With the increased computational power of deep learning systems and the availability of large training datasets, the accuracy of automated speech recognition (ASR) technologies has improved. However, their performance is still unsatisfactory for many people with speech difficulties, rendering the technology unsuitable for many speakers who could benefit from it.
The Google AI team recently released the findings of their research, which intended to make personalized ASR models accessible to more people. To accomplish this, the researchers expanded the existing disordered speech data and focused on generating personalized ASR models based on this corpus. Compared to out-of-the-box speech models trained on ordinary speech, this approach produces highly accurate models that can improve the word mistake rate by up to 85% in some domains.

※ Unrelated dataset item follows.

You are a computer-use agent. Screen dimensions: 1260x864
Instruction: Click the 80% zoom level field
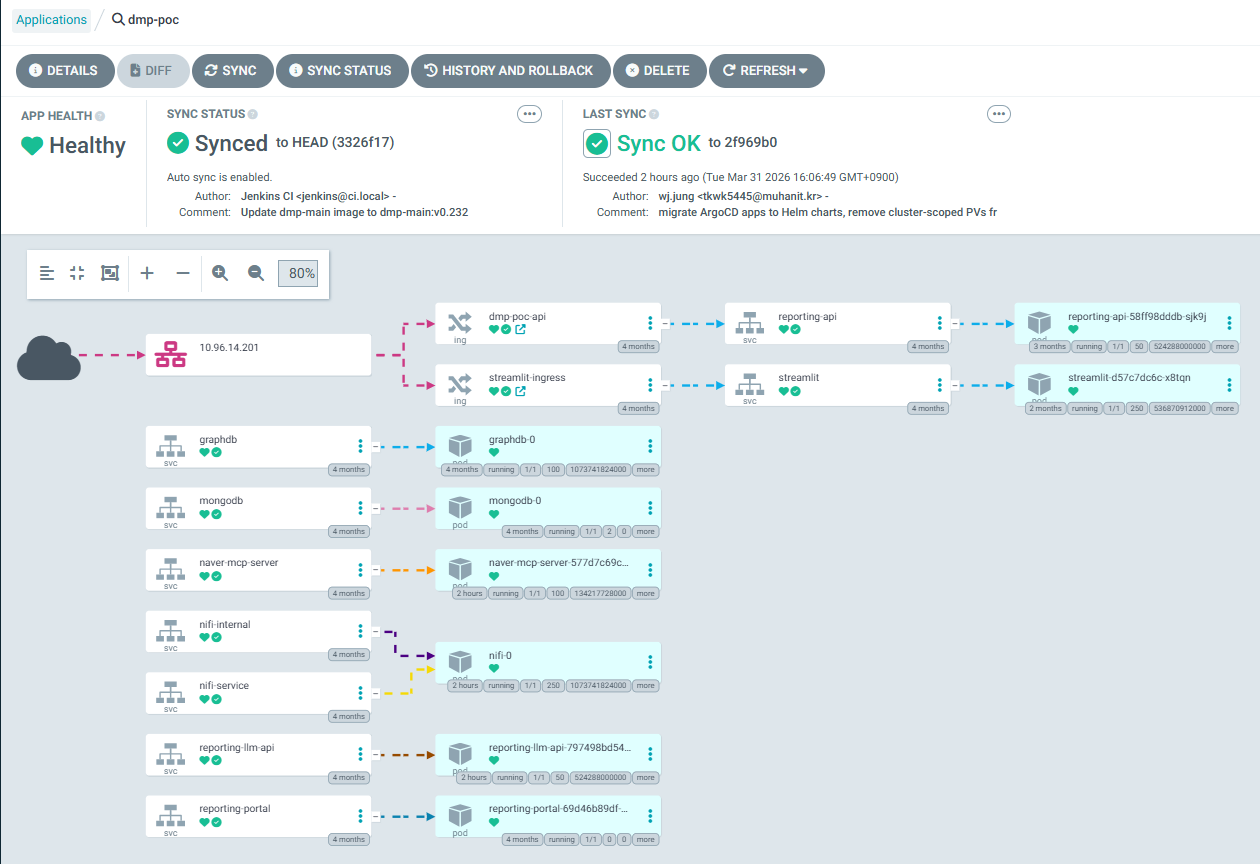[298, 273]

Google shares the results of the two studies presented at Interspeech 2021:
- Disordered Speech Data Collection: Lessons Learned at 1 Million Utterances from Project Euphonia
- Automatic Speech Recognition of Disordered Speech: Personalized models outperforming human listeners on short phrases
Impaired Speech Data Collection
The team collected audio samples of speakers with speech impairments of differing degrees of severity across various conditions. With over 1 million utterances, Euphonia’s corpus is one of the largest and most diversely disordered speech corpus (in terms of disorder categories and severity). This large dataset enabled considerable improvements in ASR accuracy for various sorts of unusual speech.
Participants used their personal hardware (laptop or phone, with and without headphones) to collect the recorded voice data instead of an idealistic lab-based setup that would collect studio-quality recordings.

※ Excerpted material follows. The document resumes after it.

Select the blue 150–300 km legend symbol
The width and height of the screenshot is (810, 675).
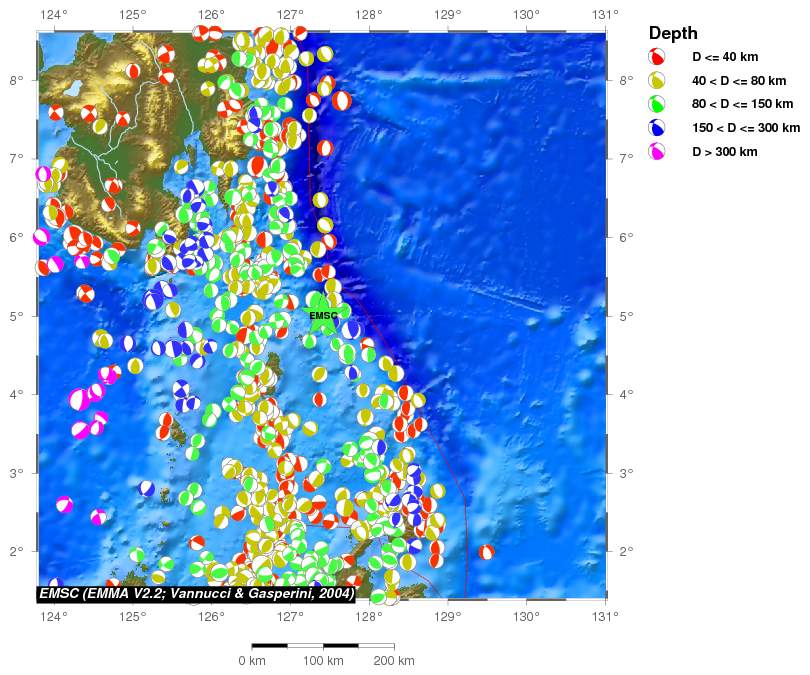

They prioritized scripted speech to save transcribing costs while retaining good transcript conformity. Prompts were displayed on a browser-based recording tool, and participants read them. The prompts included phrases for Home automation (“Turn on the TV.”), caregiver discussions (“I am hungry.”), and casual conversations (“How are you doing?”). The majority of the participants were given a list of 1500 phrases, with 1100 unique phrases and 100 phrases repeated four times each.
Speech professionals performed a comprehensive auditory-perceptual speech assessment while listening to a subset of utterances for each speaker. They then provided the speaker-level metadata of each speaker:
- Speech disorder type (e.g., stuttering, dysarthria, apraxia)

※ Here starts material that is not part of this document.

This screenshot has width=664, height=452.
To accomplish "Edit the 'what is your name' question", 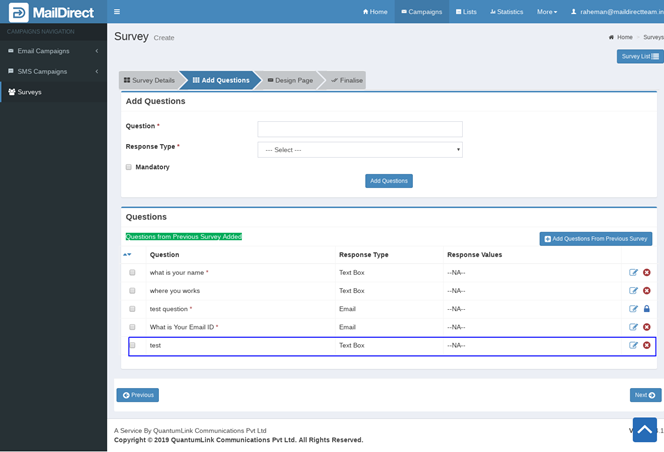I will pyautogui.click(x=633, y=272).
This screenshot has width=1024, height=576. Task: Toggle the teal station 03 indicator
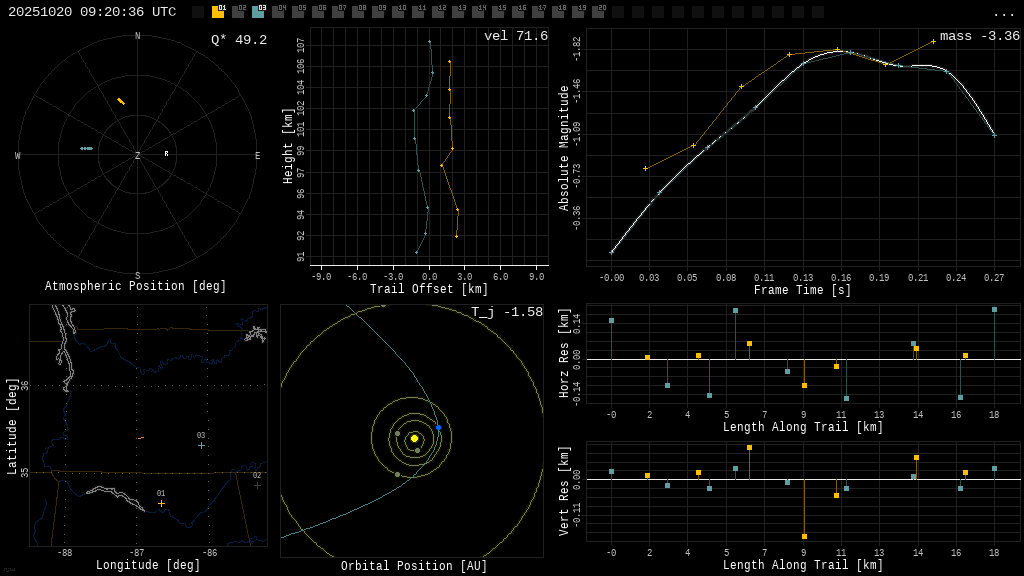pyautogui.click(x=258, y=12)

- Rating 24 features of abnormal speech (e.g., hypernasality, articulatory imprecision, dysprosody)
- Recording quality.
Personalized ASR Models
Each personalized model employs a typical RNN-Transducer (RNN-T) ASR model that is fine-tuned solely with data from the target speaker.
As speech sound abnormalities were the most common in the corpus, the researchers focused on adjusting the encoder network, which is the element of the model that deals with the unique acoustics of a given speaker. They noticed that updating only the bottom five (out of eight) encoder layers while freezing the top three (as well as the joint and decoder layers) produced the best results and efficiently avoided overfitting. They use a configuration of SpecAugment that is carefully adjusted to the prevailing characteristics of disordered speech to make these models more resilient against background noise and other acoustic influences.
They first trained ASR models for around 430 speakers who recorded at least 300 utterances. Furthermore, they used a test set of 10% of the utterances to calculate the word error rate (WER) for the personalized model and the unadapted base model.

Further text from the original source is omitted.